2. Our new address is in sunny southern California, and once we’ve transferred our DMV address, we’ll get into Disneyland at the locals’ rate. This is an added bonus that we recognized only after we signed up. And, it’s not like we’re Disney-freaks or anything, but it made us smile nevertheless.

So, this particular mail forwarding service will scan all our envelopes as they arrive, and put them onto a web-based database and send us an email notification. Then, we can opt to have individual items opened and scanned, or forwarded to us abroad, or recycled. Some services forward everything, some scan the contents of everything (even junk mail!), and some scan only envelopes. There are also services that deal only in packages, not regular mail, and seem oriented toward the non-US consumer who wants to buy US goods over the internet. Some services will also deposit checks you receive, if you are a member at one of the big banks.

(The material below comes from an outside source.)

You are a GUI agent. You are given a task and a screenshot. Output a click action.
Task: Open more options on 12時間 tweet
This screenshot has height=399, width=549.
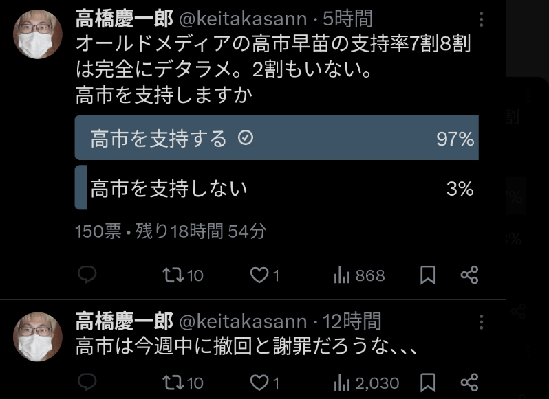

Our service did a little of everything, and offered a price point that matched how much mail we actually receive (most of our billing stuff is done online). If we want to send a domestic letter quickly, they’ll also take an emailed document and print it and send it to whomever we designate, which could be useful in dealing with some companies that insist on that.

In case you want to do mail forwarding, here’s a list of the places that do it for individual accounts: EarthClassMail (popular, various “local” addresses, established business but somewhat expensive), virtualpostmail.com (only one address, various price options), Maillink (cheapest, but seems somewhat shady), St. Brendan’s forwarding (predominantly serving the cruise and RV industry, but breaking into the ex-pat online community). There are also some services that have not yet arrived in the internet age, and do mail forwarding on-demand only via phone requests, like Nato Mail. MyUS.com does packages only. If you have a local US address and want your mail scanned and sent by email rather than receive it physically, you could consider zumbox, which does exactly that and offers to electronically pay your bills even to those companies that don’t do on-line payments.